Patients with central nervous system (CNS) cancers may be eligible for disability benefits, and there are several steps health care providers can take to help patients navigate the application process, according to a poster presentation at the Society for Neuro-Oncology 27th Annual Meeting.
The poster authors noted that, in the United States, patients with 11 types of CNS cancers are approved for Social Security disability benefits without having to show that they are unable to work.
These cancers include grade III-IV astrocytoma, bilateral retinoblastoma, chondrosarcoma treated with multimodal therapy, choroid plexus carcinoma, ependymoblastoma, glioblastoma multiforme, grade III-IV glioma, malignant brain stem gliomas, medulloblastoma with metastases, grade III oligodendroglioma, and secondary adenocarcinoma of the brain.
Patients with other CNS cancers may be eligible for disability benefits as well, but eligibility is influenced by a variety of factors.
About Disability Programs
The authors explained that the Supplemental Security Income (SSI) program is for medically disabled patients who have limited current income and savings. This program provides up to $771 per month as well as access to Medicaid and the Supplemental Nutrition Assistance Program (SNAP).
The Social Security Disability Insurance (SSDI) program is for medically disabled patients who have a history of work. This program provides up to $2861 per month, Medicare coverage, and retroactive payments as far back as 1 year.
Patients eligible to apply for SSDI benefits have worked 5 of the last 10 years and paid into social security, currently earn less than $1310 per month, have a medical condition that interferes with work-related activities (eg, walking, standing, lifting, pushing, carrying, or speaking), and have a medical condition that is listed as a disability in the Blue Book.
How Providers Can Help Patients
The authors recommended that providers refer patients to a social worker, case manager, or disability claims representative to obtain help filling out disability applications.

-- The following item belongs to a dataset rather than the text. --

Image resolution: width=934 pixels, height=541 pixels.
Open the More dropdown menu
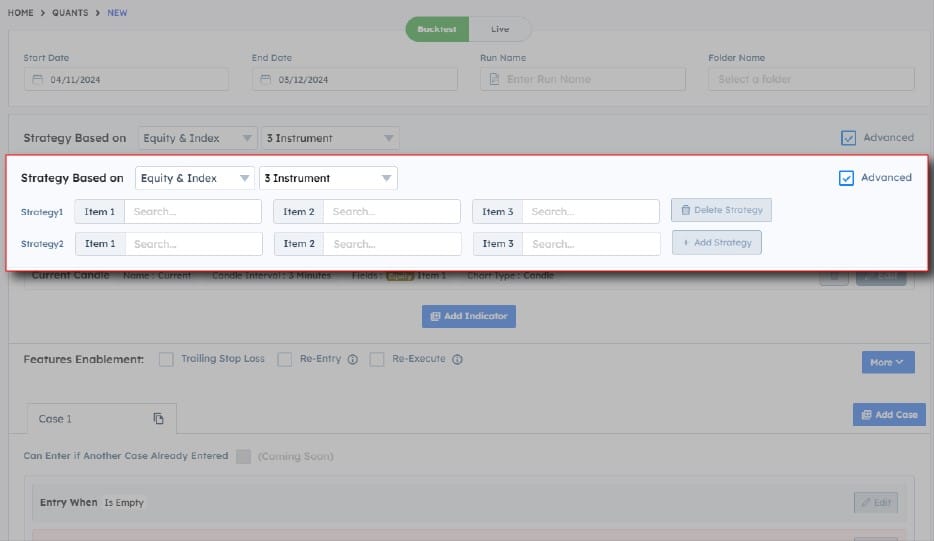tap(887, 362)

Providers should also make themselves available to speak with any Disability Determinations Services workers who may contact them to speak about a pending application.
The authors noted that documenting the patient’s diagnosis is key, as patients with the aforementioned 11 CNS cancers automatically qualify for disability benefits. Providers should note the tumor location and treatment status, as progression or recurrence might allow a patient to qualify for disability benefits.
Providers should also document patient deficits such as fatigue, inability to sit or walk, and loss of vision, hearing, or memory. Any signs or symptoms of the tumor or from other comorbidities should be documented, the authors advised.
“Referrals to neuropsychology, epilepsy, and other specialties can produce better documentation of symptoms in various systems,” the authors noted.
Providers should not label the patient as disabled in the documentation, the authors emphasized. The Social Security Administration, not the health care provider, determines whether the patient is classified as disabled for benefit purposes.
The authors also advised against including out-of-date information about patients or using ambiguous terms, such as “stable” or “doing well,” which may minimize the patient’s deficits.
“Providers are better able to help their patients navigate the disability application process when they understand how to address physical and cognitive changes for thorough care of their patient,” the authors concluded.
Disclosures: One poster author, Drew Yeannakis, is the founder of Disability Claims Representatives. The other authors declared no conflicts of interest.
Yogendran L, Rudolf M, Yeannakis D, Fuchs K, Schiff D. Navigating disability insurance for patients diagnosed with low-grade glioma. Presented at SNO 2022; November 16-20, 2022. Abstract QOL-09.